[Collected data entries]
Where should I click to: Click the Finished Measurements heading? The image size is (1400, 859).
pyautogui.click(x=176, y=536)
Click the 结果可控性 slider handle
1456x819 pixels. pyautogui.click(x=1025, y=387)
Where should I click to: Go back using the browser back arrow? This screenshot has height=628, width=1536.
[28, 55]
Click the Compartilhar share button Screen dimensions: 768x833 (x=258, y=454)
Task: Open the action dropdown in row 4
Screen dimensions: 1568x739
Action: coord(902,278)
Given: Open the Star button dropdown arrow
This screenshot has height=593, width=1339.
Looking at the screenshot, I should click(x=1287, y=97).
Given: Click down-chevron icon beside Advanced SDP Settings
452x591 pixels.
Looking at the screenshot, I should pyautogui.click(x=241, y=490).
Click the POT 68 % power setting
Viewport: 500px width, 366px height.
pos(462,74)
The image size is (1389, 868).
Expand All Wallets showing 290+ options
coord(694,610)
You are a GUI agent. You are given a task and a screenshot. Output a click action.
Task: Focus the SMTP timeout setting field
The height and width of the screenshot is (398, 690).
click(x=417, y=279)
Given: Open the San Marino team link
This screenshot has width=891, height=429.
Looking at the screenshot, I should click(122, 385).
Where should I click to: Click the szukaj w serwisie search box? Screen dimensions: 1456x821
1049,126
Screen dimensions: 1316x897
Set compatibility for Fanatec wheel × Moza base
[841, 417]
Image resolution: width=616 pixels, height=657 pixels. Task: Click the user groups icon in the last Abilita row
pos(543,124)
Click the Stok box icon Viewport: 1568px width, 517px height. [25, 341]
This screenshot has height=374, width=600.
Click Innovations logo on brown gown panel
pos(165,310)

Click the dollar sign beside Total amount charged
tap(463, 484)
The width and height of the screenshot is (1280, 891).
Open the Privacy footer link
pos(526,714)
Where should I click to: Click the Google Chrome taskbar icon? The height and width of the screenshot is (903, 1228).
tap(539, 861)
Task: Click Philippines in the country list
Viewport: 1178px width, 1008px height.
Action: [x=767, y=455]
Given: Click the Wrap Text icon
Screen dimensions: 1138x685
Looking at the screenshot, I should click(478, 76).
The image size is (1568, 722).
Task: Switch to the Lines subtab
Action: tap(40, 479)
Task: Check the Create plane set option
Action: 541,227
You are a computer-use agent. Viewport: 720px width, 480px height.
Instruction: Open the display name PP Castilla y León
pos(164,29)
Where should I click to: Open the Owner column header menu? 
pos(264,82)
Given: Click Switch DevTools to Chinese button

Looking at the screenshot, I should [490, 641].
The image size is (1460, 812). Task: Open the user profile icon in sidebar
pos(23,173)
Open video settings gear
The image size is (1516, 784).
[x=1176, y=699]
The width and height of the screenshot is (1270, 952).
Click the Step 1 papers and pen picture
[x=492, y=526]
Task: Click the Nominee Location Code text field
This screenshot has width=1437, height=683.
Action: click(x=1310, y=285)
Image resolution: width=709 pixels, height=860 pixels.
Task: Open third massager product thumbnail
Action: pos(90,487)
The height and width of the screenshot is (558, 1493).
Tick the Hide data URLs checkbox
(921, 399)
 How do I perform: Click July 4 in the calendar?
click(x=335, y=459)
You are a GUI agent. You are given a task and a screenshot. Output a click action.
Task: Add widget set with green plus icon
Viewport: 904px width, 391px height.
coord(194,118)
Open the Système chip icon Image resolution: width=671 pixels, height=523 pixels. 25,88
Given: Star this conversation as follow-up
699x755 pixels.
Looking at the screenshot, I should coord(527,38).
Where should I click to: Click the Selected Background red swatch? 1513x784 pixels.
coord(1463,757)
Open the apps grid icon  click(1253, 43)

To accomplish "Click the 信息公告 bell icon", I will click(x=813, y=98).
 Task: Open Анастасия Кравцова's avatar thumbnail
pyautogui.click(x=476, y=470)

- EXERCISE DESCRIPTION:
All the records shown above need to be given again exactly.

- ANSWER:
Where should I click to: Click the Finished Measurements heading? The image size is (1400, 859).
pyautogui.click(x=176, y=536)
Click the 结果可控性 slider handle
1456x819 pixels. pyautogui.click(x=1025, y=387)
Where should I click to: Go back using the browser back arrow? This screenshot has height=628, width=1536.
[28, 55]
Click the Compartilhar share button Screen dimensions: 768x833 (x=258, y=454)
Task: Open the action dropdown in row 4
Screen dimensions: 1568x739
Action: coord(902,278)
Given: Open the Star button dropdown arrow
This screenshot has height=593, width=1339.
Looking at the screenshot, I should click(x=1287, y=97).
Given: Click down-chevron icon beside Advanced SDP Settings
452x591 pixels.
Looking at the screenshot, I should pyautogui.click(x=241, y=490).
Click the POT 68 % power setting
Viewport: 500px width, 366px height.
pos(462,74)
The image size is (1389, 868).
Expand All Wallets showing 290+ options
coord(694,610)
You are a GUI agent. You are given a task and a screenshot. Output a click action.
Task: Focus the SMTP timeout setting field
The height and width of the screenshot is (398, 690).
click(x=417, y=279)
Given: Open the San Marino team link
This screenshot has width=891, height=429.
Looking at the screenshot, I should click(122, 385).
Where should I click to: Click the szukaj w serwisie search box? Screen dimensions: 1456x821
1049,126
Screen dimensions: 1316x897
Set compatibility for Fanatec wheel × Moza base
[841, 417]
Image resolution: width=616 pixels, height=657 pixels. Task: Click the user groups icon in the last Abilita row
pos(543,124)
Click the Stok box icon Viewport: 1568px width, 517px height. [25, 341]
This screenshot has height=374, width=600.
Click Innovations logo on brown gown panel
pos(165,310)

Click the dollar sign beside Total amount charged
tap(463, 484)
The width and height of the screenshot is (1280, 891).
Open the Privacy footer link
pos(526,714)
Where should I click to: Click the Google Chrome taskbar icon? The height and width of the screenshot is (903, 1228).
tap(539, 861)
Task: Click Philippines in the country list
Viewport: 1178px width, 1008px height.
Action: [x=767, y=455]
Given: Click the Wrap Text icon
Screen dimensions: 1138x685
Looking at the screenshot, I should click(478, 76).
The image size is (1568, 722).
Task: Switch to the Lines subtab
Action: tap(40, 479)
Task: Check the Create plane set option
Action: 541,227
You are a computer-use agent. Viewport: 720px width, 480px height.
Instruction: Open the display name PP Castilla y León
pos(164,29)
Where should I click to: Open the Owner column header menu? 
pos(264,82)
Given: Click Switch DevTools to Chinese button

Looking at the screenshot, I should [490, 641].
The image size is (1460, 812). Task: Open the user profile icon in sidebar
pos(23,173)
Open video settings gear
The image size is (1516, 784).
[x=1176, y=699]
The width and height of the screenshot is (1270, 952).
Click the Step 1 papers and pen picture
[x=492, y=526]
Task: Click the Nominee Location Code text field
This screenshot has width=1437, height=683.
Action: click(x=1310, y=285)
Image resolution: width=709 pixels, height=860 pixels.
Task: Open third massager product thumbnail
Action: pos(90,487)
The height and width of the screenshot is (558, 1493).
Tick the Hide data URLs checkbox
(921, 399)
 How do I perform: Click July 4 in the calendar?
click(x=335, y=459)
You are a GUI agent. You are given a task and a screenshot. Output a click action.
Task: Add widget set with green plus icon
Viewport: 904px width, 391px height.
coord(194,118)
Open the Système chip icon Image resolution: width=671 pixels, height=523 pixels. 25,88
Given: Star this conversation as follow-up
699x755 pixels.
Looking at the screenshot, I should coord(527,38).
Where should I click to: Click the Selected Background red swatch? 1513x784 pixels.
coord(1463,757)
Open the apps grid icon  click(1253, 43)

To accomplish "Click the 信息公告 bell icon", I will click(x=813, y=98).
 Task: Open Анастасия Кравцова's avatar thumbnail
pyautogui.click(x=476, y=470)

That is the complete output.